> Supplied records:
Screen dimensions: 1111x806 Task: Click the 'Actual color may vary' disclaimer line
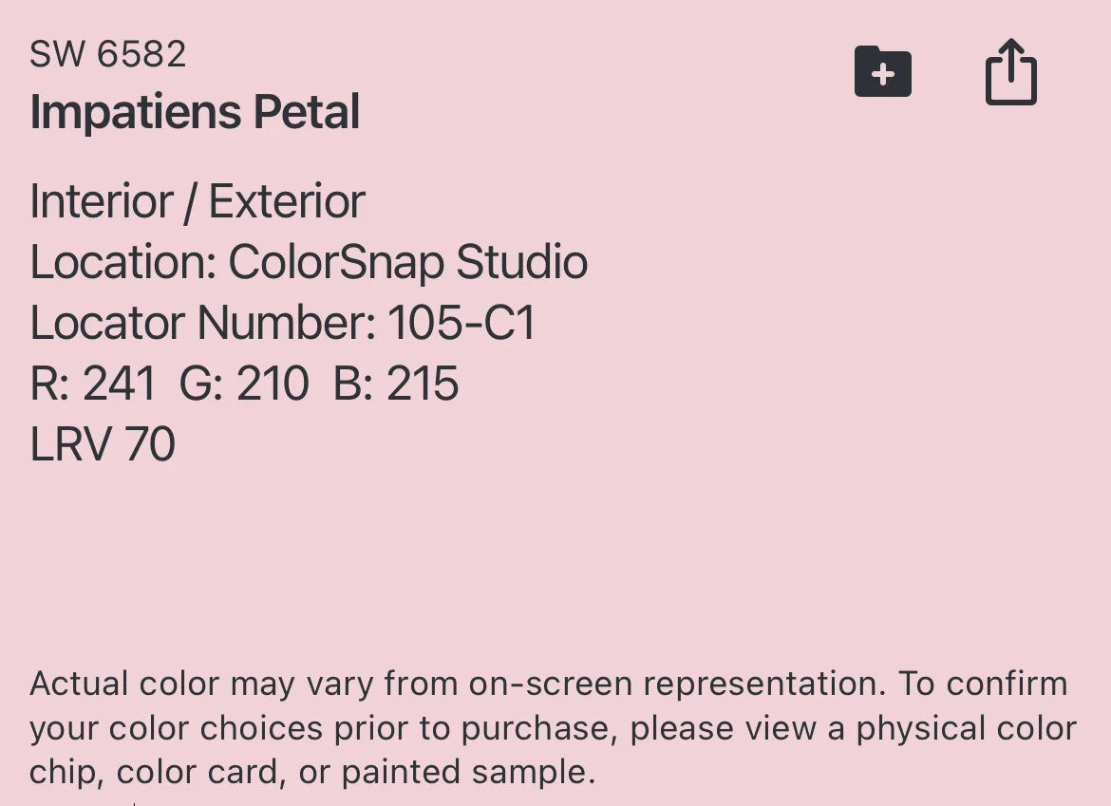549,684
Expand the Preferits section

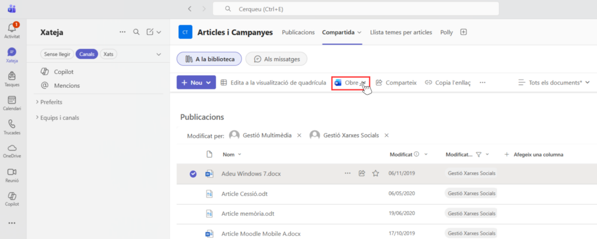tap(51, 102)
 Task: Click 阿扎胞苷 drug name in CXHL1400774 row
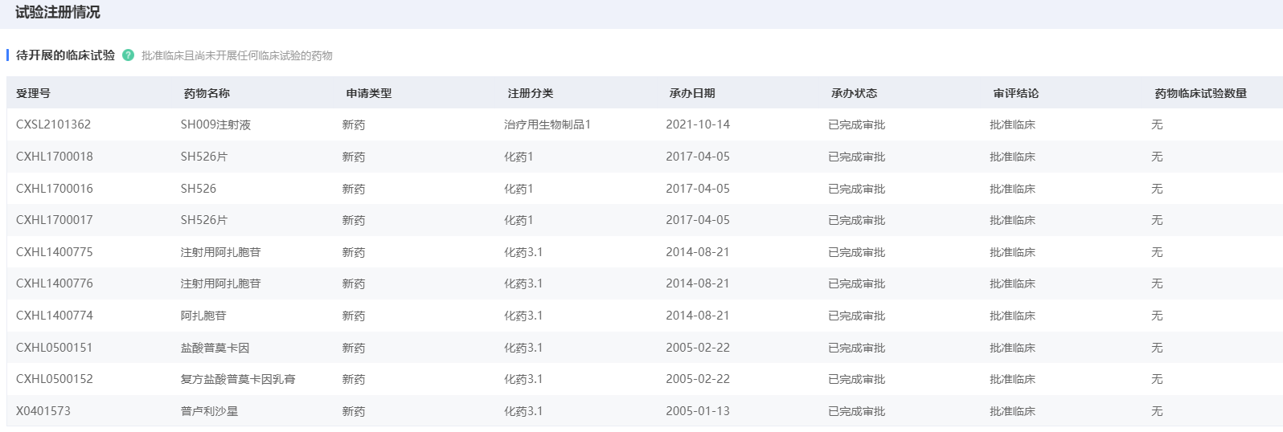tap(203, 316)
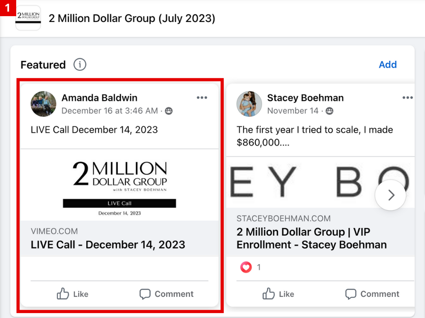Open Stacey Boehman's profile picture
The height and width of the screenshot is (318, 425).
pyautogui.click(x=249, y=104)
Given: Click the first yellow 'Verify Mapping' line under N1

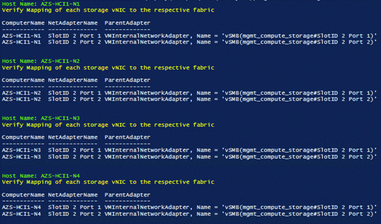Looking at the screenshot, I should tap(108, 10).
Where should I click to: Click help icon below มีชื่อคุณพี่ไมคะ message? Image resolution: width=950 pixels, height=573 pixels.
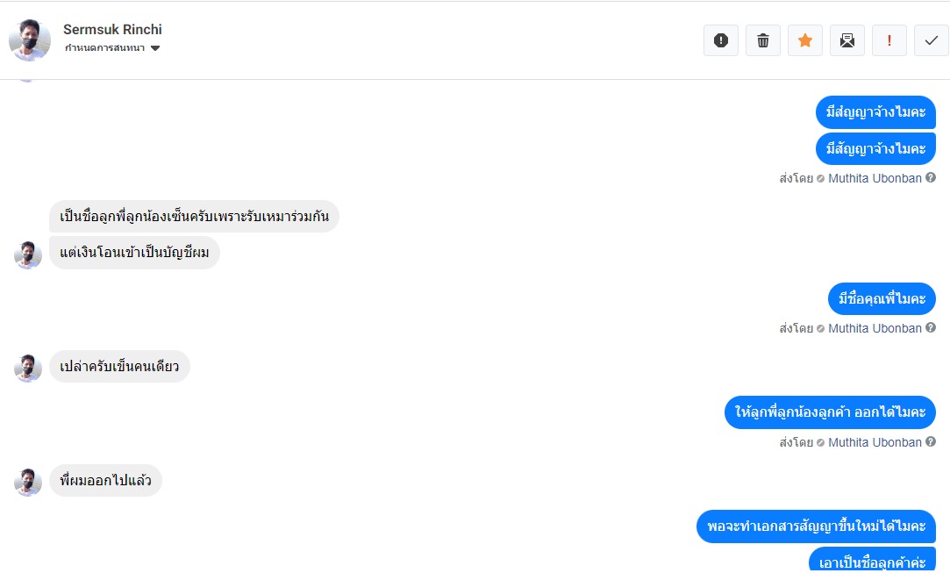[x=931, y=328]
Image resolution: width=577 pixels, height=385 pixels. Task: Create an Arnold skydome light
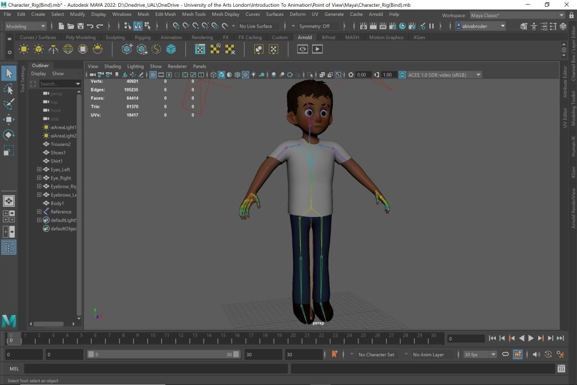tap(68, 50)
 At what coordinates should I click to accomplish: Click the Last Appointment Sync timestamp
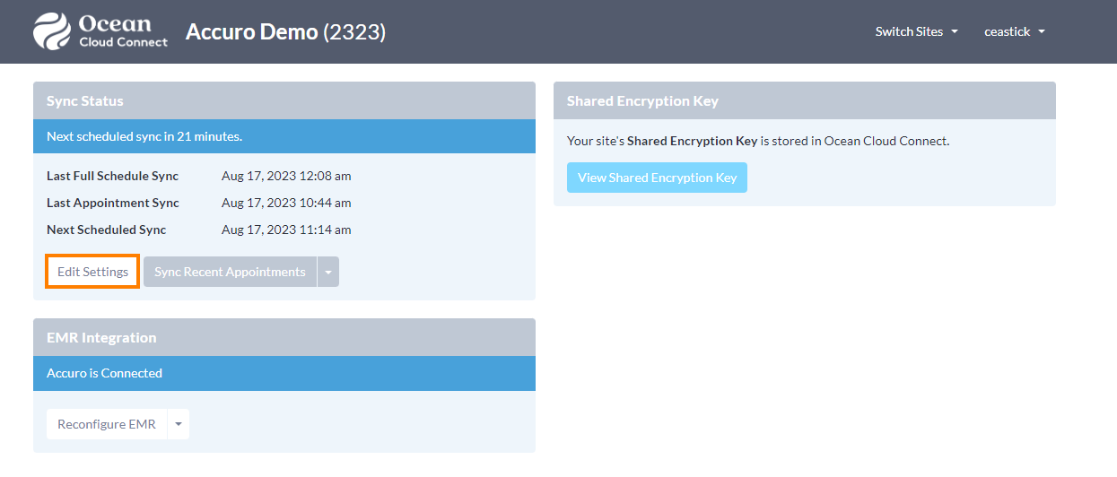[286, 203]

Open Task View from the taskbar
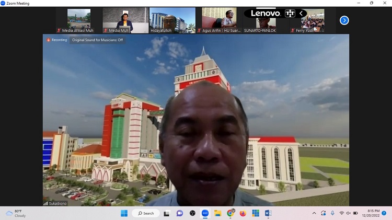click(x=167, y=213)
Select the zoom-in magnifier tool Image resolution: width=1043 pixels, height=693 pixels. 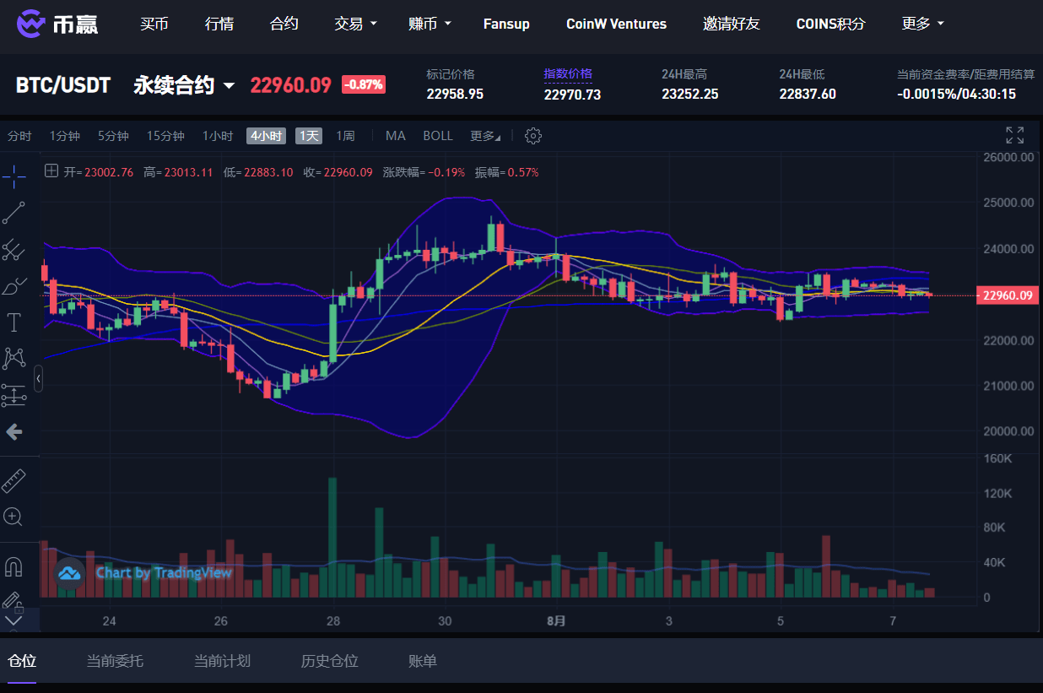14,517
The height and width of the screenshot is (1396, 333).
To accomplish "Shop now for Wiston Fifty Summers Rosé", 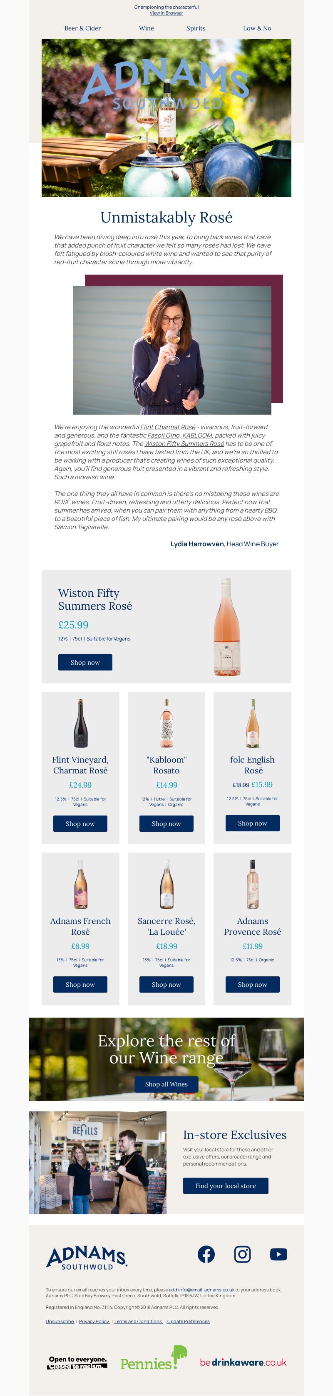I will coord(85,662).
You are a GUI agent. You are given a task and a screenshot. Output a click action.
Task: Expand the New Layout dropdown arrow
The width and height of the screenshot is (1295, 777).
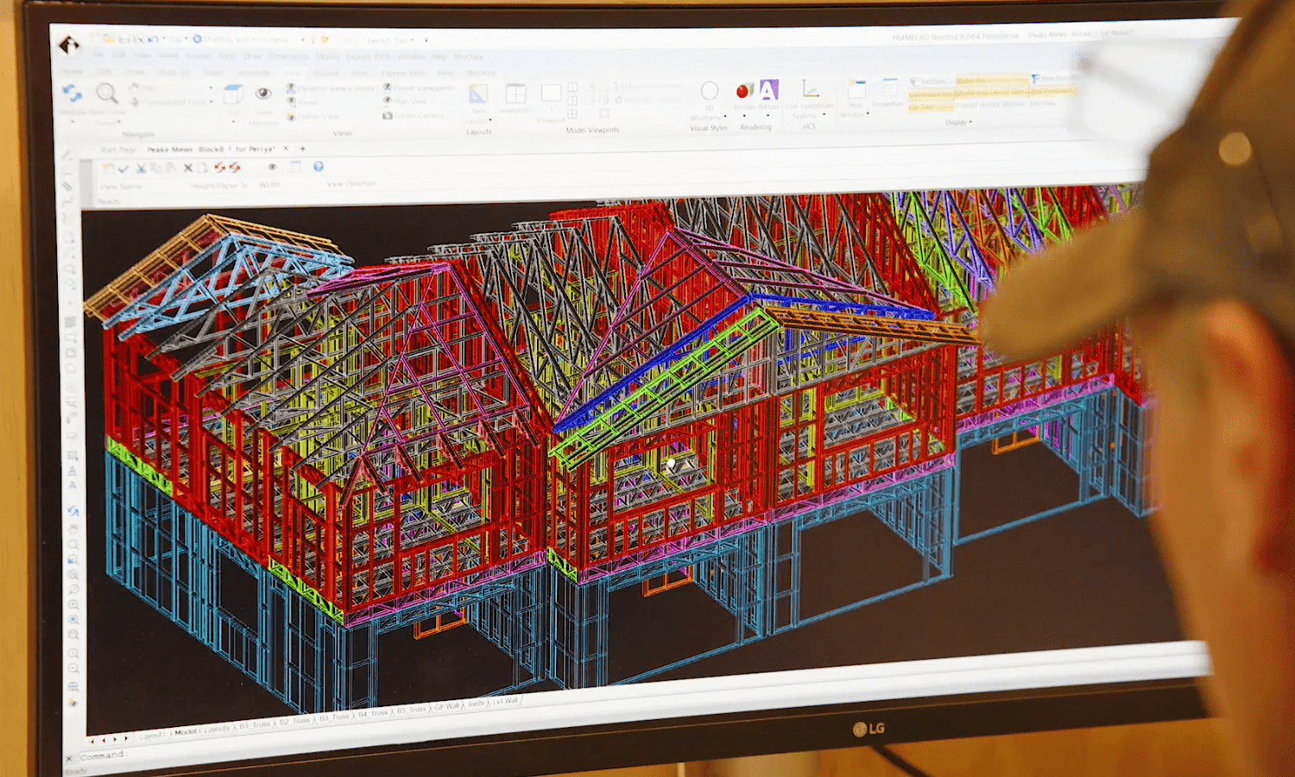click(490, 120)
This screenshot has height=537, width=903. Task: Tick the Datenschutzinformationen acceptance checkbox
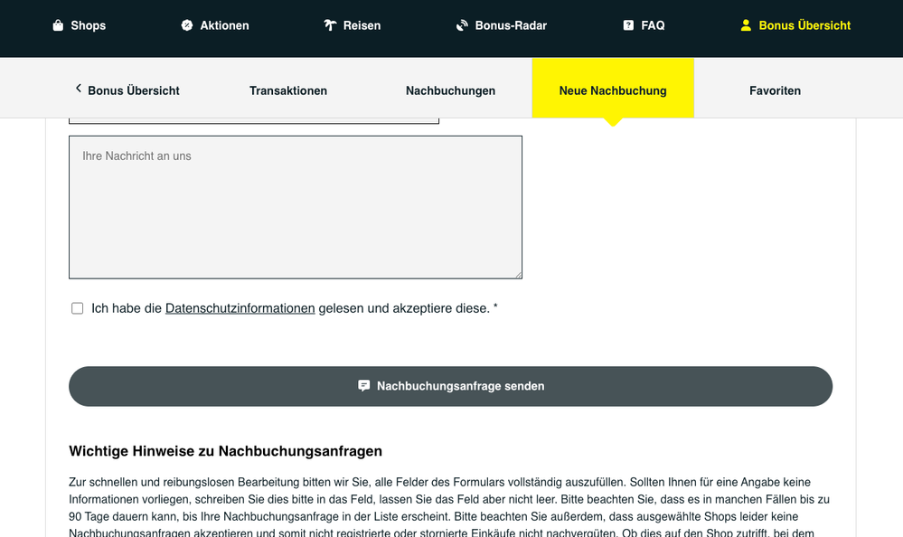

> What the exercise asks: Please return exactly the lines from the one containing "The width and" through the end of the material above, both ends included, but not the pictures.

> Task answer:
The width and height of the screenshot is (1295, 777).
click(490, 120)
This screenshot has height=537, width=903. Task: Tick the Datenschutzinformationen acceptance checkbox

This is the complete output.